At his first inauguration as US President, back in 1933, Franklin Roosevelt famously said “The only thing we have to fear is fear itself.”.
Over 90 years later, that phrase could be applied to the Palestine/Israel conflict or, more precisely, to Palestinians and Israeli Jews. The biggest driver in preventing a solution is that Palestinians fear Israelis and Israelis fear Palestinians.
Of course, many individual Palestinians and Israelis have friends, good friends, on the “other” side but there are also many more who do not have any contact across the divide except through the ongoing violence as participants, as victims, or simply as observers.
It is this lack of knowledge about the lives, the desires, the pain of those who live close by but in a different world that has allowed cynical politicians on both sides to exploit the natural fear most of us have of those who we don’t know. Especially when there has been a long, bloody history of attacks and atrocities by both sides for over 100 years.
Israel’s long held policy of security through strength has failed. It has just led to more wars. The Palestinians, whose policy is to eradicate Israel from the map, have also failed and caused more misery for the very people they claim to represent.
Both of these policies have simply created more fear, more violence, more deaths on both sides. Both nations need a new policy of accepting the other’s existence and move towards working out how to live side by side. This means addressing the fears both sides have and looking at how those fears can be negated.
I have no illusions as to the problems this will involve. Getting people to face up to ingrained fears is difficult. Getting people to break their lifetime ways of thinking is hard. But unless this happens, achieving a lasting peace will be almost impossible, regardless of how well thought out any peace agreement is.

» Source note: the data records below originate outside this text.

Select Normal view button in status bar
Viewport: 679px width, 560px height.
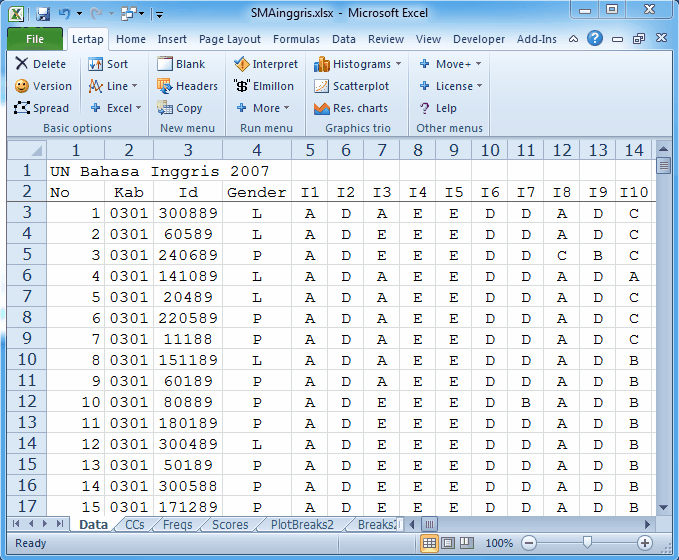(430, 543)
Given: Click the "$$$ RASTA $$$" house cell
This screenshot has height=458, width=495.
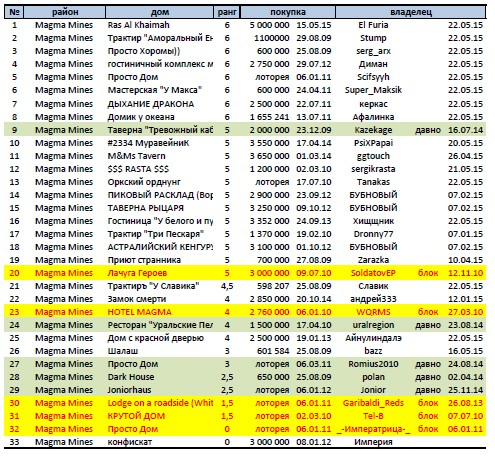Looking at the screenshot, I should [x=138, y=169].
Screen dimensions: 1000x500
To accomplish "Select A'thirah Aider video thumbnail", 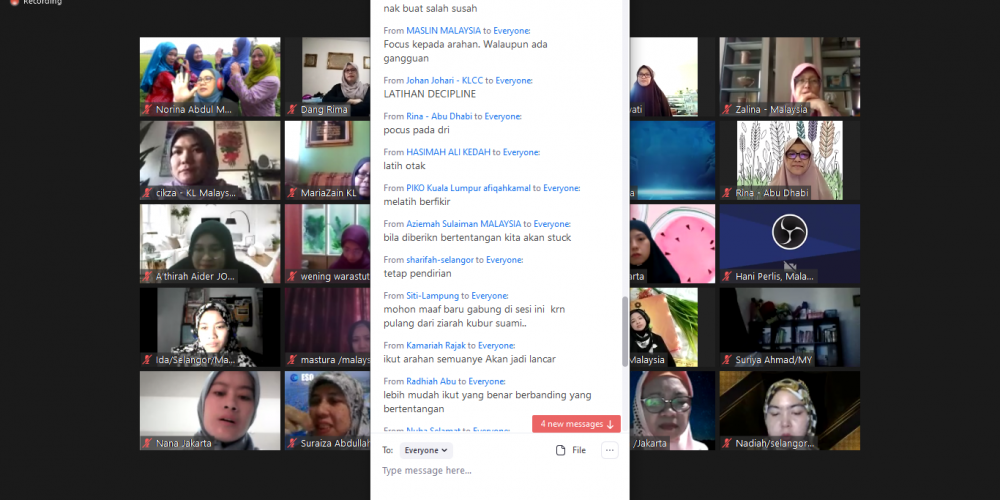I will (210, 244).
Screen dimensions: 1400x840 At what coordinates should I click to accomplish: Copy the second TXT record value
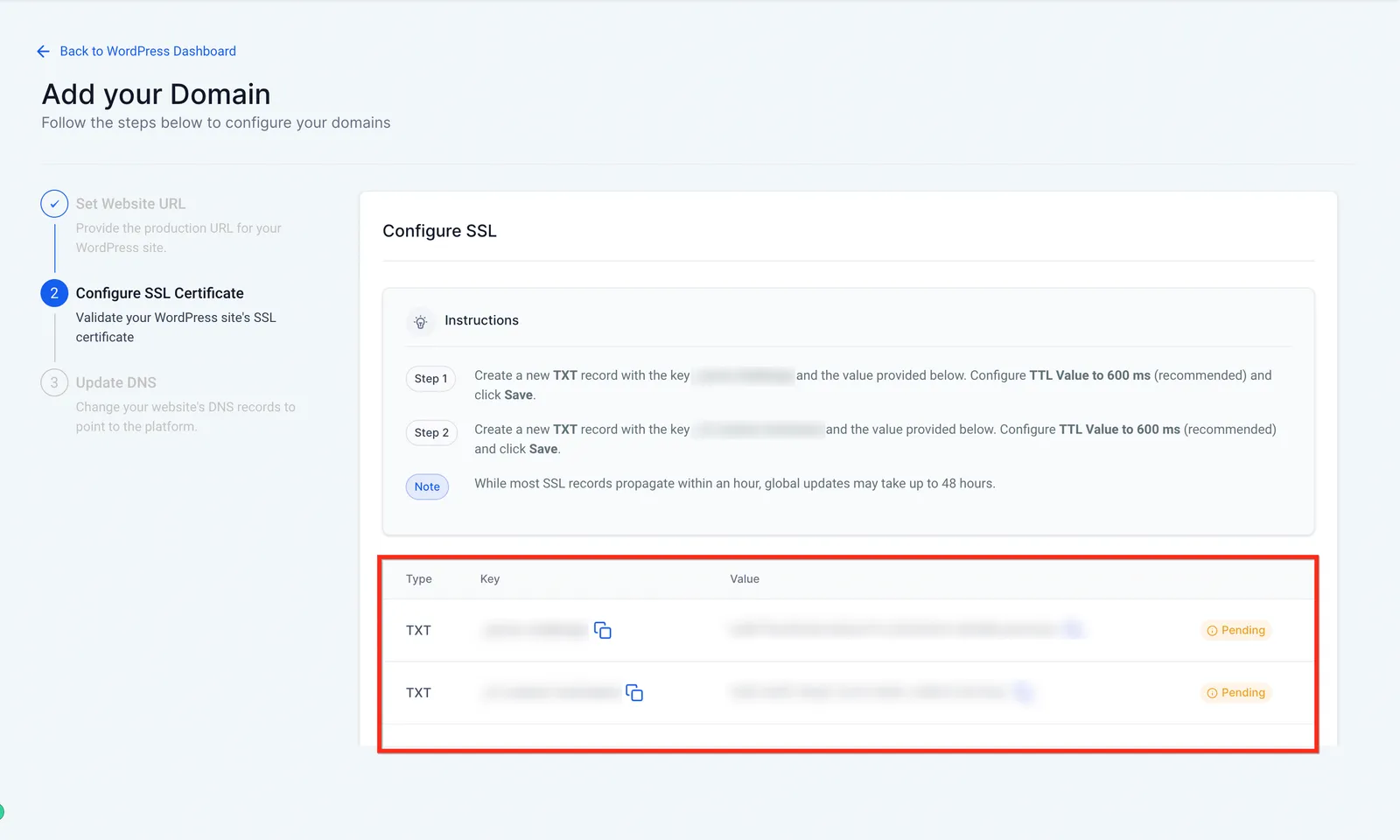point(1022,692)
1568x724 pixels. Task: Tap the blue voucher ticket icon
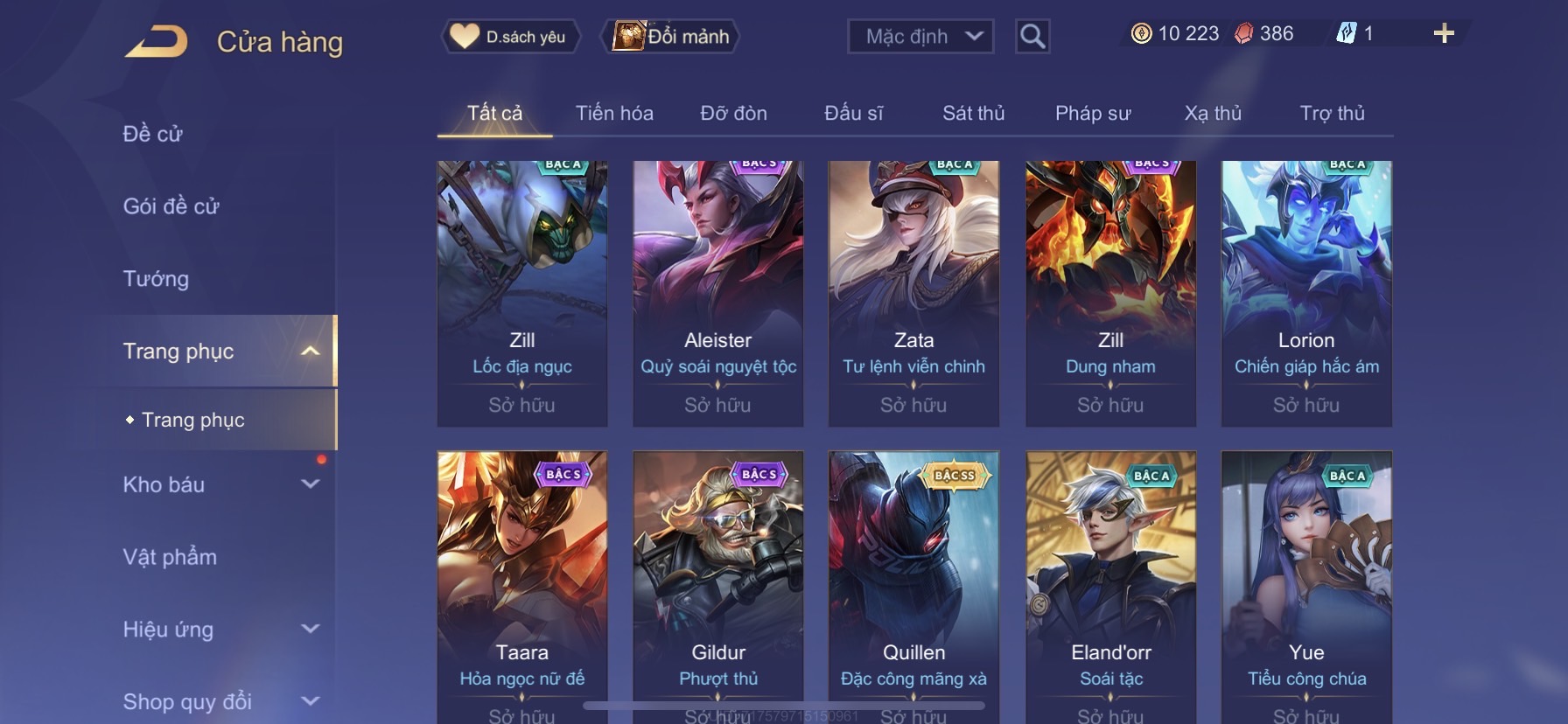coord(1346,33)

This is where we here in the UK can help. I challenge the supporters of Israel to talk to Palestinians, ordinary people from the towns and villages in the Occupied Territories to hear their stories. I also challenge the supporters of Palestine to do the same with ordinary Israelis, to listen and understand their fears, their concerns. Because if we here start to do this, we can then help Palestinians and Israelis do it as well.
We need to break down barriers and talk. This is why cultural and academic boycotts are so dangerous, because they build such barriers to dialogue and help prolong the conflict. Such boycotts also stop us challenging those who use the fear of the other side to feed the conflict.
* Leon Duveen is President of Liberal Democrats for Peace in the Middle East (ldfpme.org.uk), a group of Lib Dems working to support those trying to a solutions to the Palestine/Israel conflict and other conflicts in the region and to providing information about those working for peace there.



6 Comments
“This is why cultural and academic boycotts are so dangerous, because they build such barriers to dialogue and help prolong the conflict”
I disagree. We very much need dialogue between Israelis and Palestinians, but cultural and academic boycotts of Israel are necessary to make clear that any country that conquers territory, then seizes land to build settlements for ‘its’ people, annexes territory unilaterally (Golan Heights) etc, can not be treated the same as any other country.
I share Leon’s view that contact and communication with those whose views on the conflict differ from our own is vital.
There are many NGOs in the UK with good links into Israel and Palestine that can help. I encourage everyone to play a part in this, whether large or small.
Full disclosure. I chair Liberal Democrats for Peace in the Middle East.
I find Leon’s statement ‘The Palestinians, whose policy is to eradicate Israel from the map, have also failed and caused more misery for the very people they claim to represent.’ utterly bewildering. There may indeed be some Palestinians who, after years of misery and dispossession by Israel want to wipe that Nation from the map, but to glibly generalise like that is to stoop very low indeed. Palestinians are not occupying and ethnically cleaning Israel. Most are just desperately trying to cling on to their lives, livelihoods and possessions as the settlers rampage through the West Bank supported by the IDF and while those in Gaza who have not yet been slaughtered are being tortured to a slow painful death, through malnutrition, disease, exposure, lack of medicine or the most basic comfort. To call the fears of the Palestinians imagined when they are largely unarmed civilians bombarded on every side, tortured, imprisoned and dispossessed, is impossible to grasp in the circumstances and with all the evidence since 1948.
@Miranda, I may have phrased it in elegantly but I didn’t mean all Palestinians have a policy to eradicate Israel (i have too many Palestinianfriends to think that), but there are more than a few. It is those I was referring to.
Leon Duveen, that comment was false, defamatory and inflammatory. Elegance has nothing to do with it.
Lib Dems should be doing all they can to stand up to Netanyahu and Trump’s illegal, autocratic warmongering. Just as we stood up to apartheid South Africa, or Nazi Germany.
Let’s use boycotts and sanctions, and when there is food, justice, free speech and free movement then dialogue can of course take place.
It might help to move this conversation forwards if we understand where fear comes from. Fear like all emotions is due to our thinking, not the object of our fears. This becomes clearer when we see that some Palestineans and Israelis get on well. So Franklin Roosevolt was in a sense right in that if we dissolve our fears we will see more clearly what is going on and act accordingly. All people act from how they see the world, not how the world actually is.